Testo da leggere:
--
Il traffico illegale di indumenti usati. Il traffico illegale degli indumenti usati, altra problematica da non sottovalutare, può seguire principalmente tre direttrici. La prima consiste nella raccolta di indumenti usati donati ad associazioni di beneficienza “farlocche”: in questo caso, tali capi vengono venduti illegalmente sul mercato (nazionale e internazionale) dei vestiti usati, e quelli in perfetto stato sono addirittura rivenduti come nuovi da privati mediante siti web specializzati o da venditori ambulanti. La seconda direttrice consiste nella commercializzazione al dettaglio degli abiti usati regolarmente acquistati da ditte autorizzate che, simulando trattamenti (come l’igienizzazione) che poi non fanno, sono posti sul mercato con tutti i rischi sanitari che ne derivano. La terza riguarda il riutilizzo delle materie prime pregiate contenute negli abiti usati (lana, cotone, lino) nella produzione di nuovi capi di abbigliamento senza l’apposita etichettatura. A fattor comune di tutti e tre i casi, si assiste poi allo smaltimento illegale delle frazioni residuali, che sono abbandonati lungo i cigli delle strade o nelle campagne. Anche per far fronte a questo problema, il Ministro ha dato mandato all’Arma dei Carabinieri e alla Guardia di Finanza di incrementare i controlli e di fare una valutazione di tipo fiscale che aiuta molto a bloccare questa illecita gestione.
Il traffico illecito di bioplastiche. La normativa italiana in materia di bioplastiche vieta e sanziona la commercializzazione dei sacchetti della spesa monouso non ecocompatibili e dunque non conformi alla normativa europea. Anche se l’industria italiana si è rapidamente adeguata a tale quadro normativo – tanto che solo nel 2017 si contano circa 50.000 tonnellate di shopper legali prodotte – il volume dei sacchetti illegali immesso nel mercato rimane ancora molto significativo (si pensi che nel 2017 si stimavano circa 42.500 tonnellate di buste). I sacchetti illegali, scomparsi dalla grande distribuzione per ovvi motivi collegati al controllo sempre più marcato, sono ancora oggi particolarmente diffusi nei mercati rionali e nella piccola distribuzione in virtù del fatto che costano un decimo di quelli biodegradabili. Al fine di far fronte a tale problematica, il Ministro dell’Ambiente ha dato mandato alle Forze di polizia di incrementare i controlli e le investigazioni in questo campo, ottenendo già come primo risultato il sequestro di 90 tonnellate di shopper illegali e sanzioni amministrative per 180.000 euro.
--
Estratto dei dati:

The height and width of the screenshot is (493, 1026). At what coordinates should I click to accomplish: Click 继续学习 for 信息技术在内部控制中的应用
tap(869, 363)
--
Consegna: Elenca tutte le materie prime pregiate che, secondo il testo sui traffici illeciti, sono contenute negli abiti usati.

Soluzione: Lana, cotone, lino.